Mein liebes Tagebuch,

ich hoffe, es geht dir gut. Du hast – mal wieder – einige Wochen nichts von mir gehört. Diesmal war ich aber nicht im Stress, sondern im Urlaub. In Griechenland. Vielleicht hast du davon gelesen – also, sofern du überhaupt Blogs liest –, wie ich mit Straßenhunden gerannt bin, mich mit attraktiven Strandkellnern angefreundet, ein neues auf Feta-Käse basiertes Ernährungskonzept entwickelt und eine sensationelle Mensch-ärgere-dich-nicht-Siegesserie hingelegt habe.

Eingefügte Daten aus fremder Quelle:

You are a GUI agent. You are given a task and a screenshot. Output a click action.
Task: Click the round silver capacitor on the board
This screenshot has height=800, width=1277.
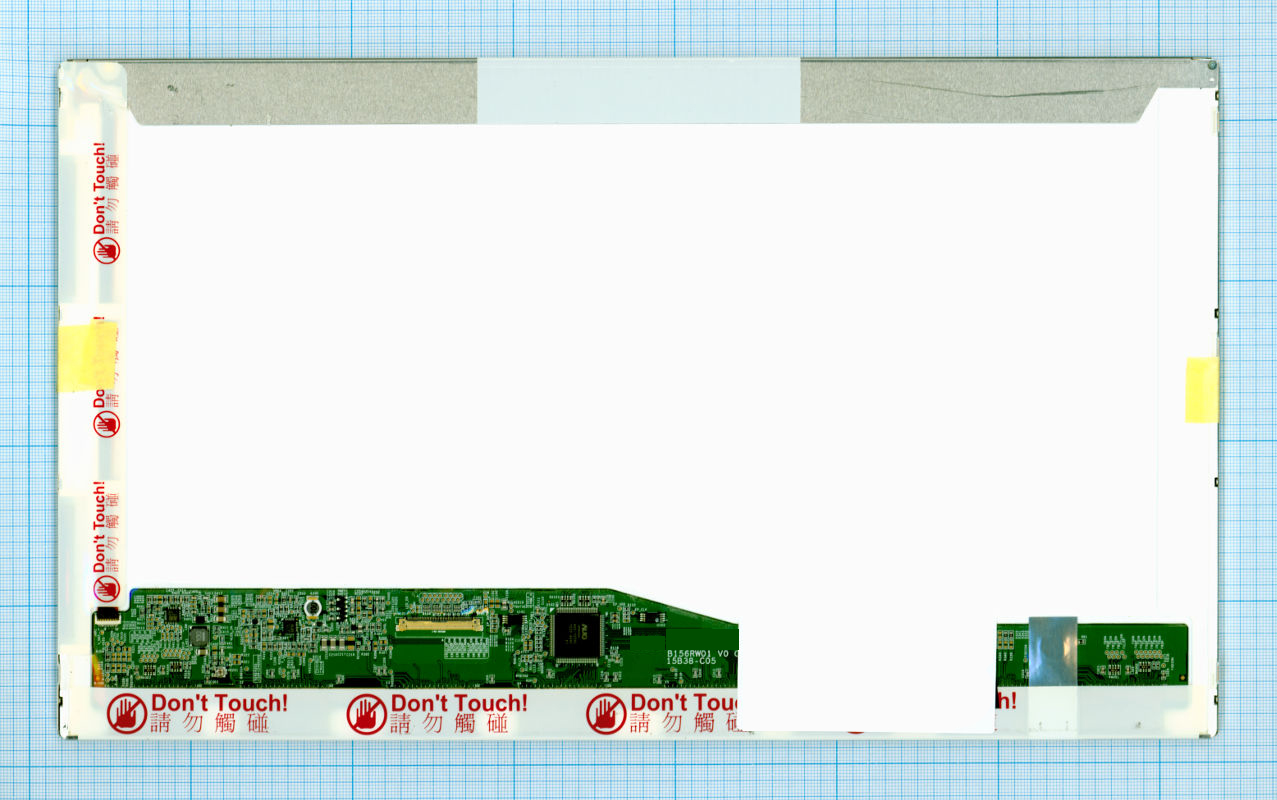pyautogui.click(x=313, y=607)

Im Urlaubsblog habe ich ja bereits von einer aufregenden Neuigkeit berichtet: Das Judith-Buch erscheint am 7. September! Und kann jetzt schon vorbestellt werden!! Beim Seitenstraßen Verlag oder bei Online-Buchhändlern!!! Als Print-Buch oder auch als elektronische Variante!!!! Da ist für jeden etwas dabei!!!!! (Außer Ausrufezeichen. Die habe ich alle in diesem Absatz verbraucht.)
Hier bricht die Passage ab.